There are supposedly provisions to protect public health and the environment, but Ms Parke says precedents from existing trade deals have exposed them as toothless. Although the case is still pending, she points to tobacco giant Philip Morris’s action against the Australian government over plain packaging laws as an example.
“Even though the legislation was upheld in the High Court, Philip Morris has been able to launch action against the Australian government through Hong Kong because of an existing trade agreement,” the MP says.
She says it’s under this provision that Fremantle’s plastic fatwa might come under fire. Local opposition to fracking or big transport infrastructure projects could also be steamrollered regardless of who’s in government.
“There’s a number of issues with the TPP,” says Ms Parke. “Overall, it will impact on the cost of medicines—not just here but in poor countries—on labour rights, the environment, human rights and multinationals’ tax avoidance.”

• Melissa Parke and staffer Josh Wilson (who’s also Freo’s deputy mayor), worry Fremantle’s plans to ban plastic bags might could foul of a pending trade agreement. Photo by Steve Grant
She says pharmaceutical companies could sue the Australian government if their medicines aren’t covered by the PBS, leading to the scheme’s demise and the end of affordable generic drugs. She also fears the TPP will entrench the “ever-greening” of medical patents, where rights holders simply turn a pill that’s coming to the end of its patent protection into a powder then apply for a new patent to prevent cheaper generics entering the market.

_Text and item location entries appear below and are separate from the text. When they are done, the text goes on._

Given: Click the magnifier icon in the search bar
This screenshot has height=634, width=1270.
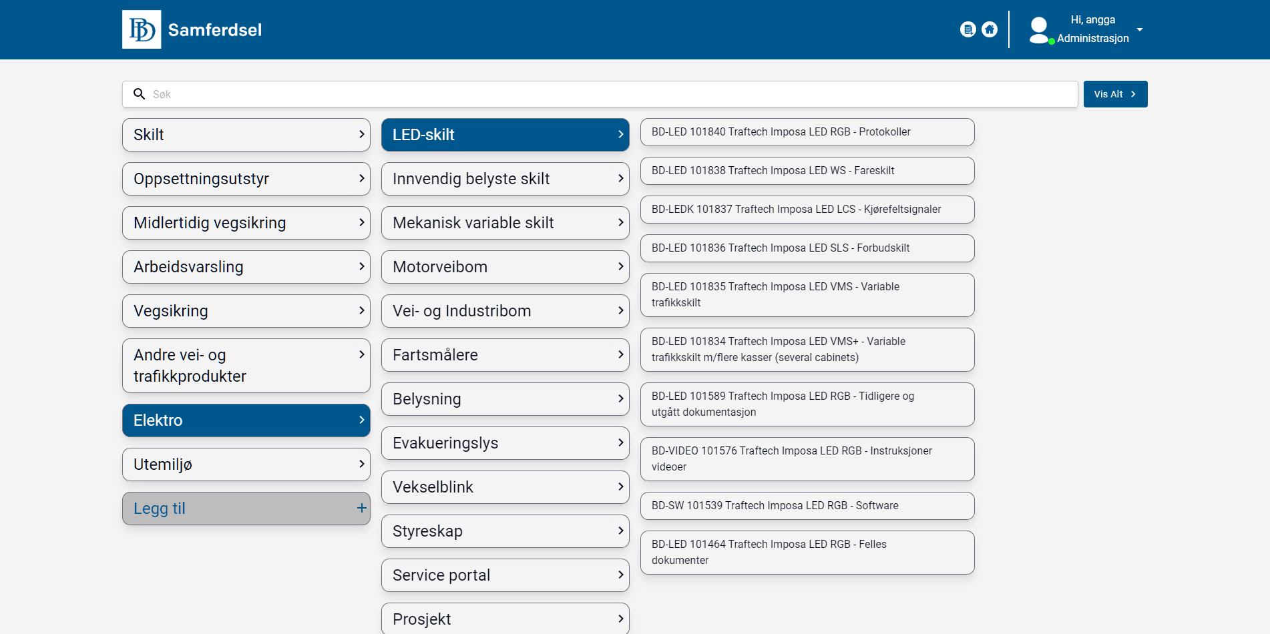Looking at the screenshot, I should click(139, 94).
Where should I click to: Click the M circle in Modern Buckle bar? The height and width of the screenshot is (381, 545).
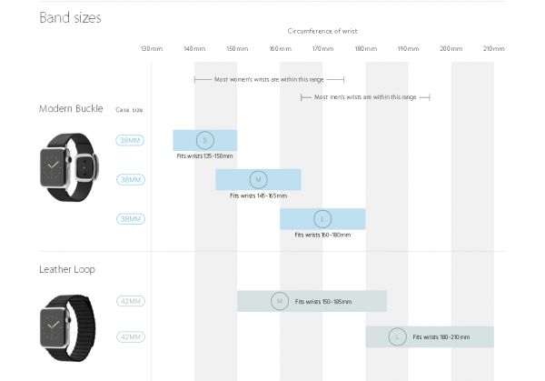258,179
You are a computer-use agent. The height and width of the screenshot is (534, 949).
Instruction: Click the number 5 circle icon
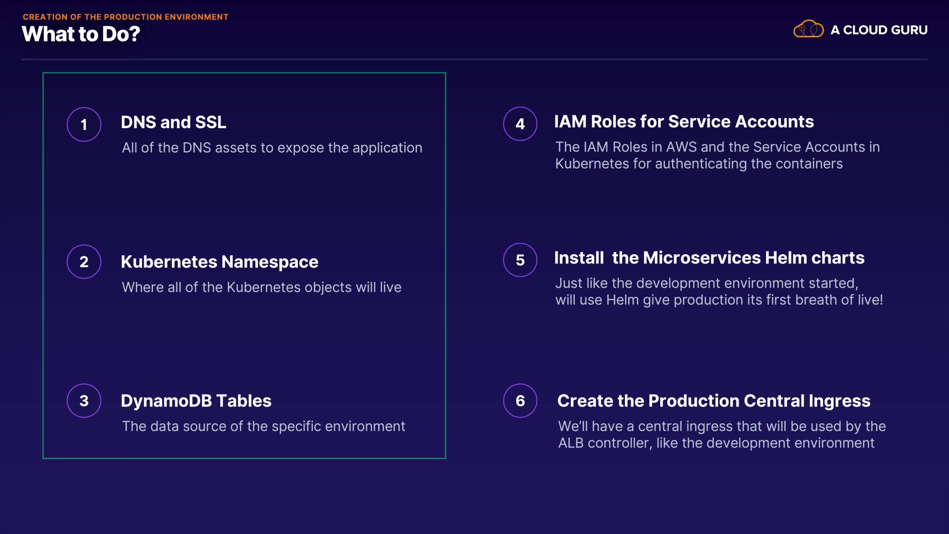(x=520, y=260)
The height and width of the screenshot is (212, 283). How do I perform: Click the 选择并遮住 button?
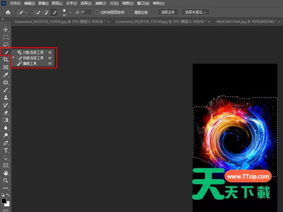pos(196,12)
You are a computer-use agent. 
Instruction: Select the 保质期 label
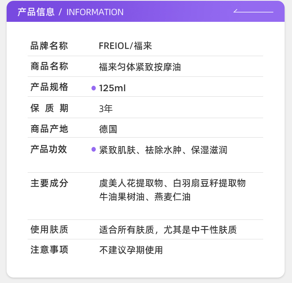click(x=49, y=108)
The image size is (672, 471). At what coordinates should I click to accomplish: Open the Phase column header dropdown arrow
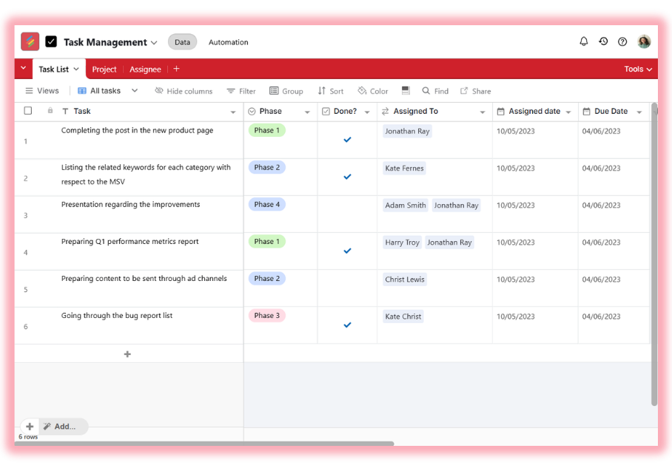pyautogui.click(x=307, y=112)
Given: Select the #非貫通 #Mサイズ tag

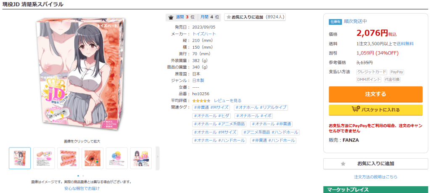Looking at the screenshot, I should (x=211, y=107).
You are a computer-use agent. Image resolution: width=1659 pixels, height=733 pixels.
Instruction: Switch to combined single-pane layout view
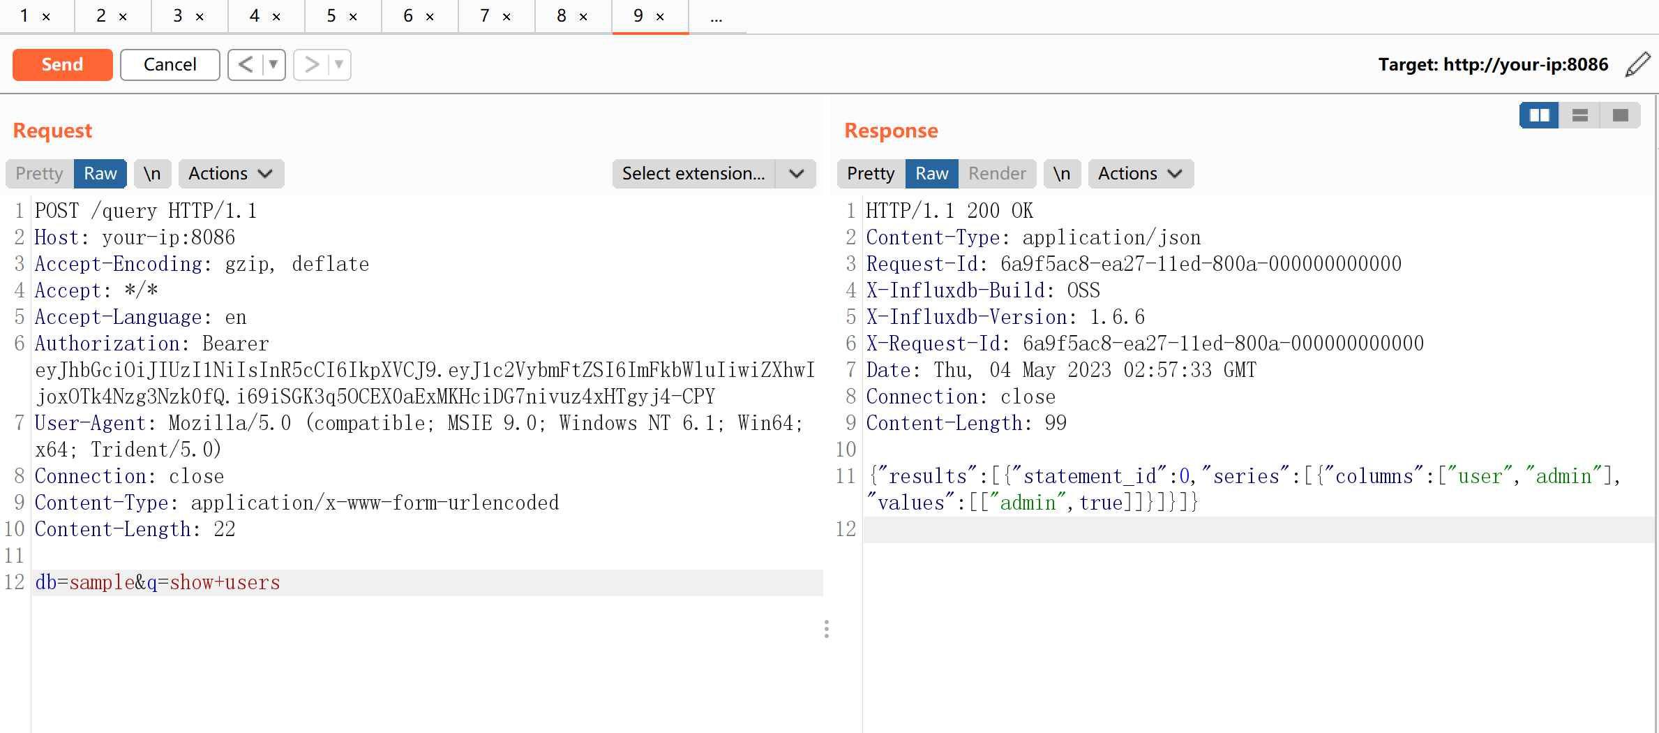(x=1620, y=115)
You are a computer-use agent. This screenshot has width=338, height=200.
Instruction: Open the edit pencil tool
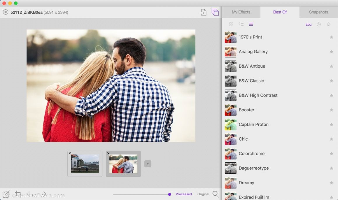(6, 194)
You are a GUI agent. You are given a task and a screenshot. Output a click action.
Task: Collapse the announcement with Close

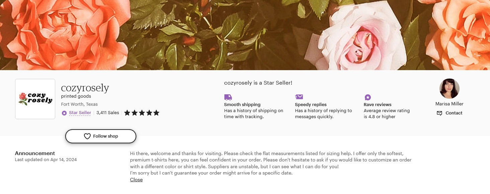pyautogui.click(x=136, y=180)
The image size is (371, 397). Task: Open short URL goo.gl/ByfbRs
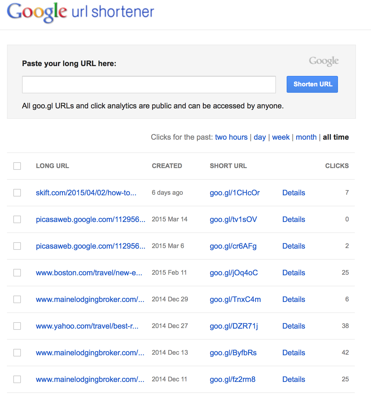233,353
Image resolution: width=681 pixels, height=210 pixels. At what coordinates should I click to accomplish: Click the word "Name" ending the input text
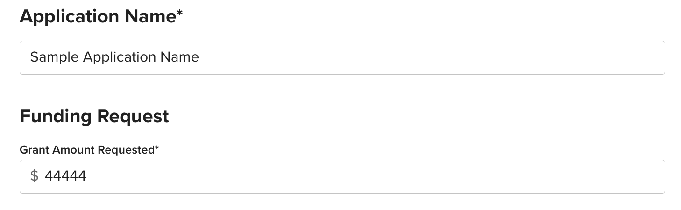179,57
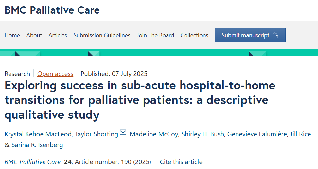
Task: Click the email envelope icon beside Taylor Shorting
Action: [x=123, y=133]
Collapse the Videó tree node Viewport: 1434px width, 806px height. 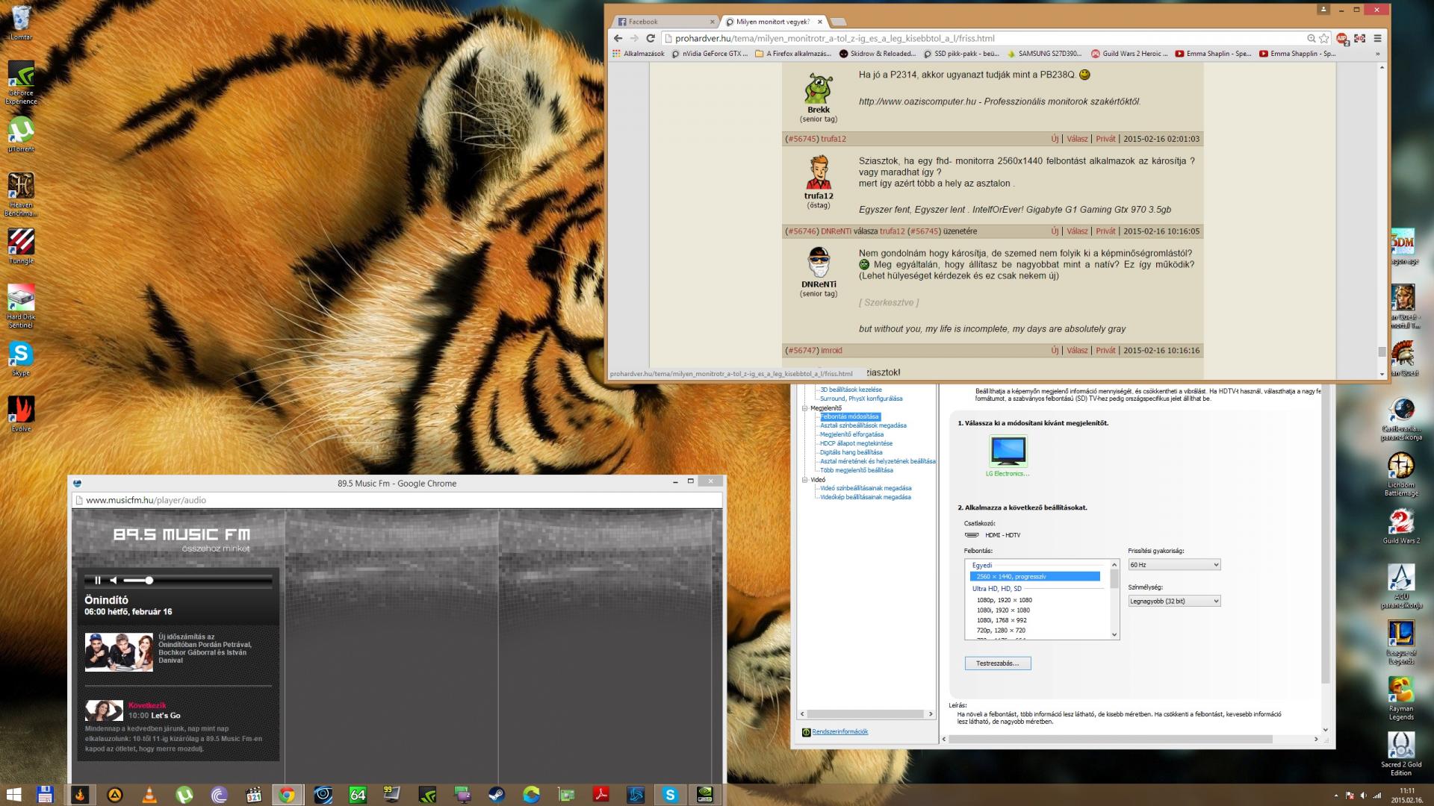(x=805, y=480)
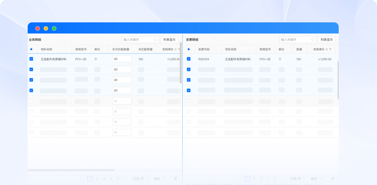377x185 pixels.
Task: Open 20条/页 page size dropdown in 发票明细
Action: (x=298, y=179)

Ms Parke says it deeply concerns her that disputes under the TPP are to be heard by a panel of lawyers and there will be no avenues for appeal.
“This is a panel of lawyers who could be acting for a multinational one day and then arbitrating a dispute the next. They’ll be massively conflicted.”
The MP has launched a new cross-party parliamentary working group to look at the TPP. It includes independent senator Nick Xenephon and Peter Whish-Wilson from the Greens, who are staunchly opposed to the TPP. The Chook noticed local Greens senator Scott Ludlam sitting in a corner during its recent launch.
Ms Parke was offered a chance to read the document but she declined because she would have had to sign a four-year confidentiality clause.
She wants the document debated publicly before it is signed, not after.
Ms Parke says TPP supporters talk about the supposed positives, of new markets and economic opportunities, but she says there are so many nasties that it’s not worth the risk. She is adamant the Abbott government should refuse to sign.
“It’s being sold as a trade deal, but it’s not about trade, it’s about increasing corporate monopoly rights.
“Where is the cost-benefit analysis?”
She points out the Australian Productivity Commission has slammed trade deals as pointless and says they deliver few benefits to Australia.
“The TPP sounds neighbourly, like gazing at a pleasant mountain scene, but it is a tsunami,” Ms Parke says, referencing the film Interstellar.
“I think it’s diabolical.”
by STEVE GRANT
Melissa Parke and Josh Wilson have done everyone a great service in highlighting some of the problems with the TPP.
There seems to be too great a danger that power can be surrendered to multi-national corporations that can act in self-interest rather than in the interest of the wider community.
Big tobacco companies want the freedom to get new generations of smokers addicted to their products. Pharmaceutical giants won’t want to see cheaper generic products available for consumers.
The lack of transparency is also a grave concern.